In November 2013, following federal and state investigations into alleged improprieties, Swallow resigned, after less than a year in office, while proclaiming his innocence and denying all wrongdoing. Swallow and his predecessor, Mark Shurtleff, were arrested in July 2014 on corruption charges. In March 2017, a jury acquitted Swallow of all charges. Thereafter, following an extensive review of all evidence in all investigations and according to a letter dated July 16, 2017, the Utah State Bar absolved John Swallow of any ethical violations. In September 2019, the Utah State Legislature, by nearly-unanimous votes, approved a $1.5 million damages payment, reimbursing Swallow for his legal fees. Thereafter a licensed private investigator asserted publicly that all investigations of John Swallow's conduct had been orchestrated by politicians who benefitted from the false allegations.

==Early life==
John Swallow was born in San Gabriel, California and moved to St. George, Utah when he was five years old. Four years later, his father left the family and later the family was informed that he had died. When his father left, the family moved to live with his maternal grandparents in Juneau, Alaska for three years. When John was 13, his mother married Richard Swallow, and John and his siblings were adopted into the Swallow family when John was 16. Richard Swallow was a farmer in Spring Valley, Nevada, in an area of what is now Great Basin National Park. John and his brothers worked on the alfalfa farm in the summers and attended White Pine High School.

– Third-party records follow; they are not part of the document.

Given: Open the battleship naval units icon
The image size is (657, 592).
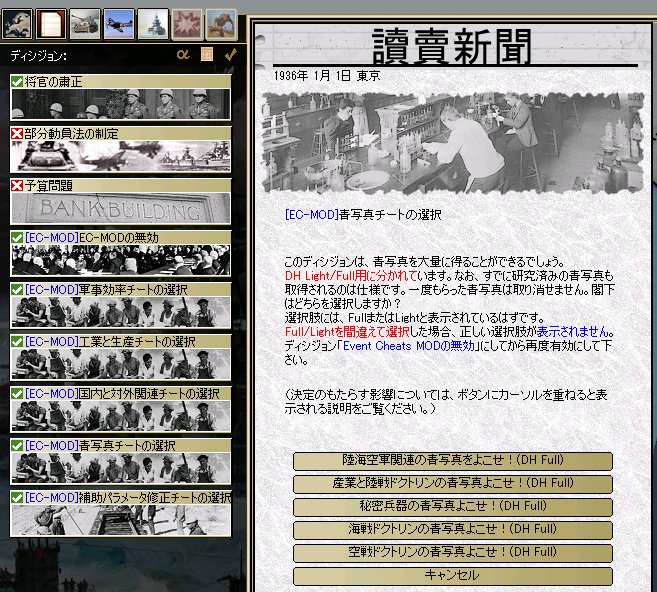Looking at the screenshot, I should 154,22.
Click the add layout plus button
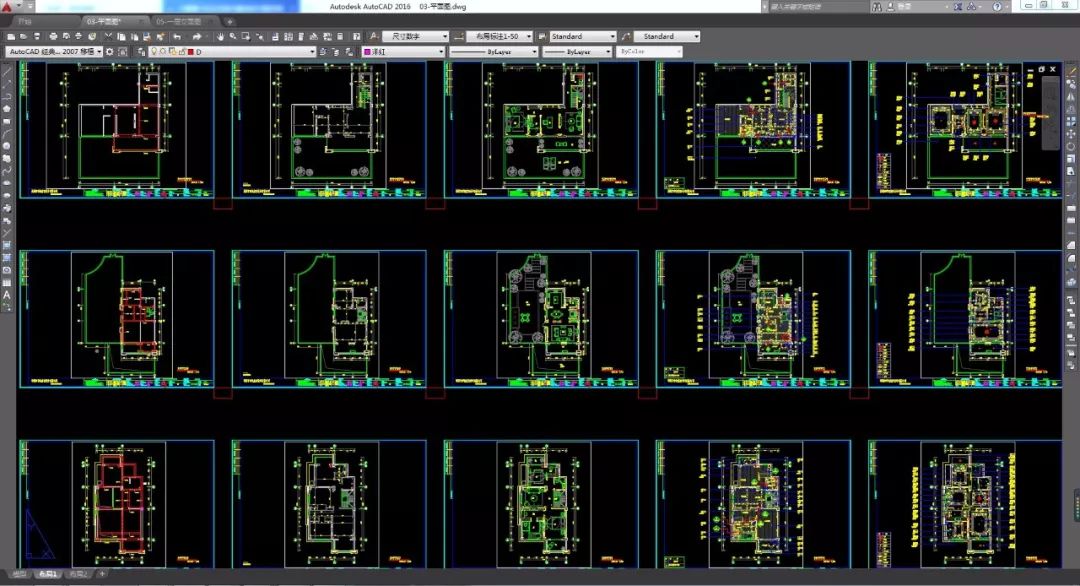The height and width of the screenshot is (586, 1080). [101, 575]
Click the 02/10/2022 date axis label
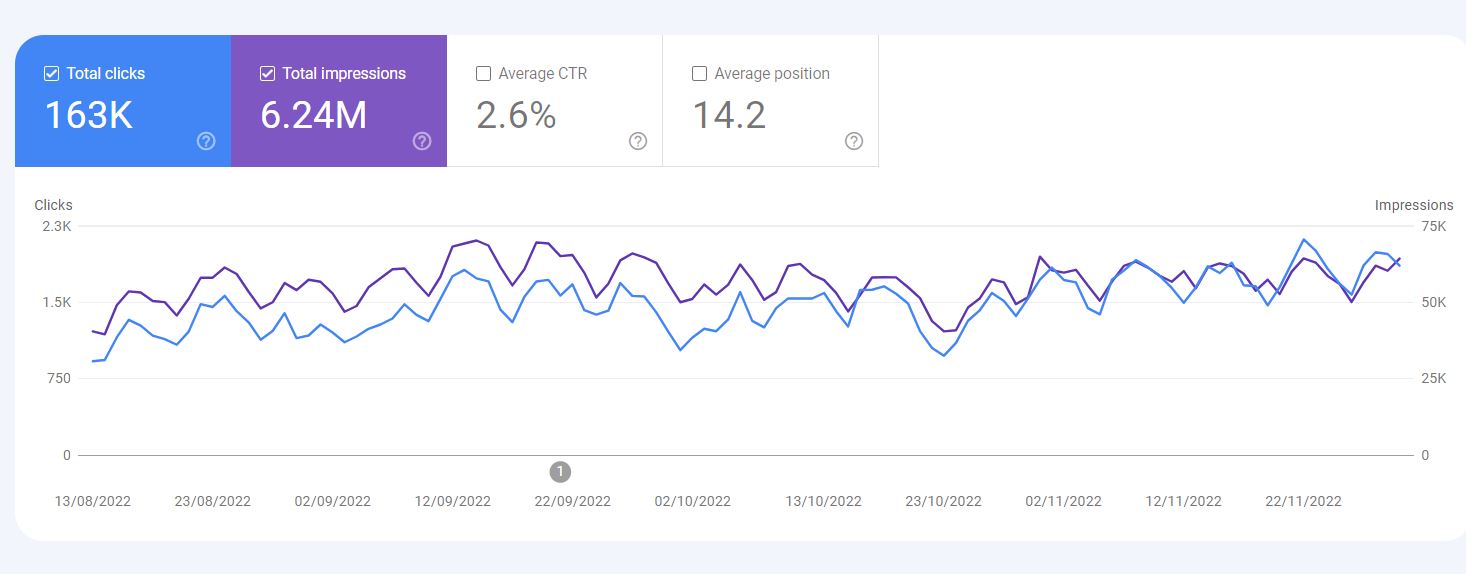This screenshot has width=1466, height=574. click(x=692, y=501)
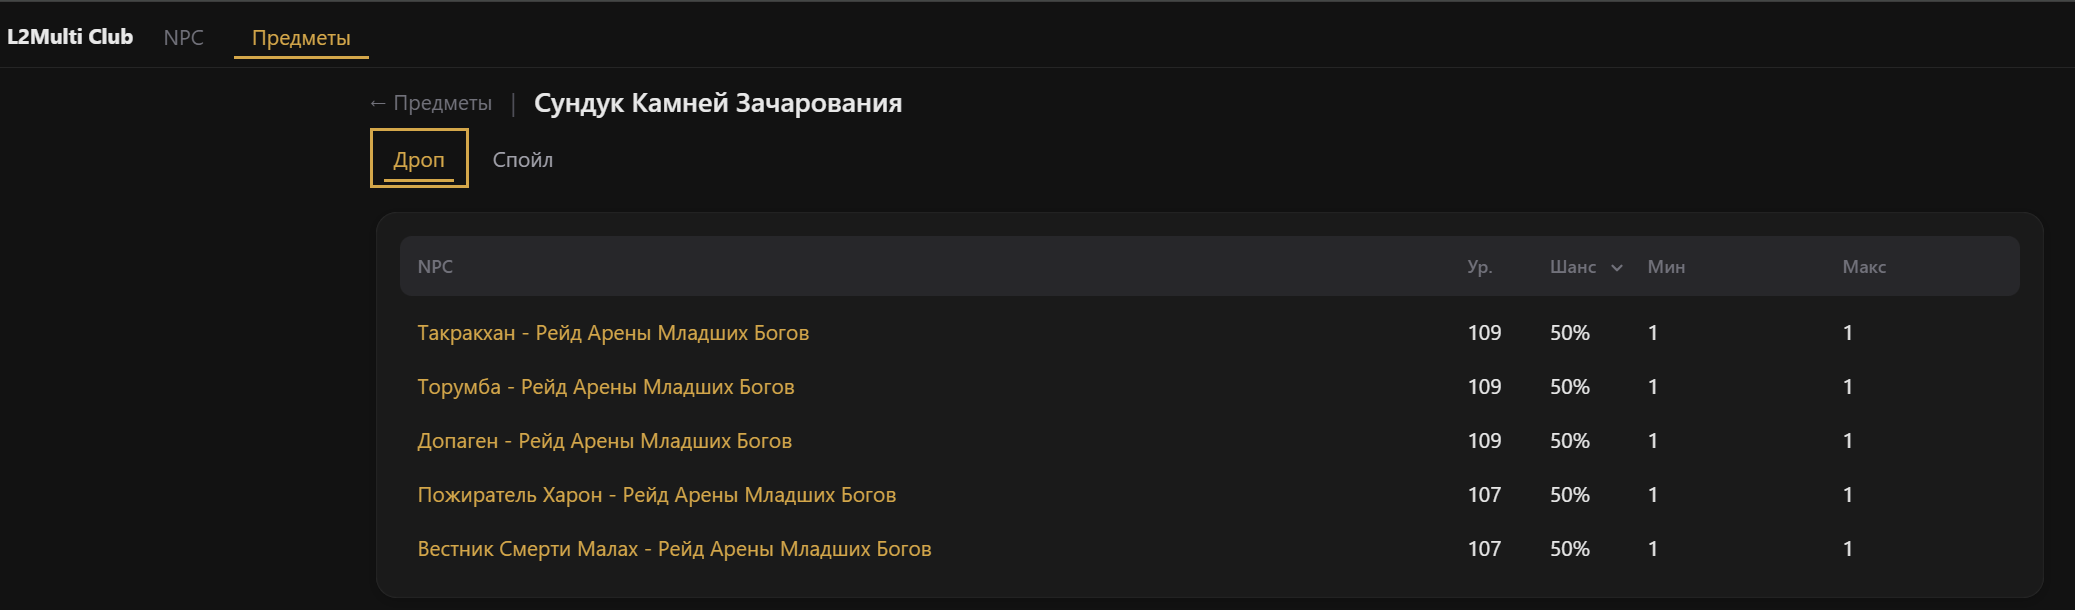Switch to the Дроп tab
This screenshot has height=610, width=2075.
point(419,160)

Swallow served a Spanish-speaking mission for the Church of Jesus Christ of Latter-day Saints in Los Angeles, California. Before July 2012, he had also served as a Bishop in the Church. He earned an undergraduate degree in Psychology and then a J.D. degree from Brigham Young University J. Reuben Clark Law School, where he was a member of the Law Review. In 1985, Swallow married Suzanne Seader; after his graduation they moved to Sandy, a suburb of Salt Lake City. They have five children.

==Politics==
In 1996, after working as a law firm partner for several years, Swallow successfully ran for the Utah House of Representatives for a district based in Sandy and continued serving as a State Representative for six consecutive years. While in the legislature, Swallow was named one of the most effective lawmakers by the Deseret News and sponsored the then-largest tax cut in Utah's history and was named Taxpayer Advocate of the Year by the Utah Taxpayers Association for sponsoring and passing legislation to reduce taxes in Utah.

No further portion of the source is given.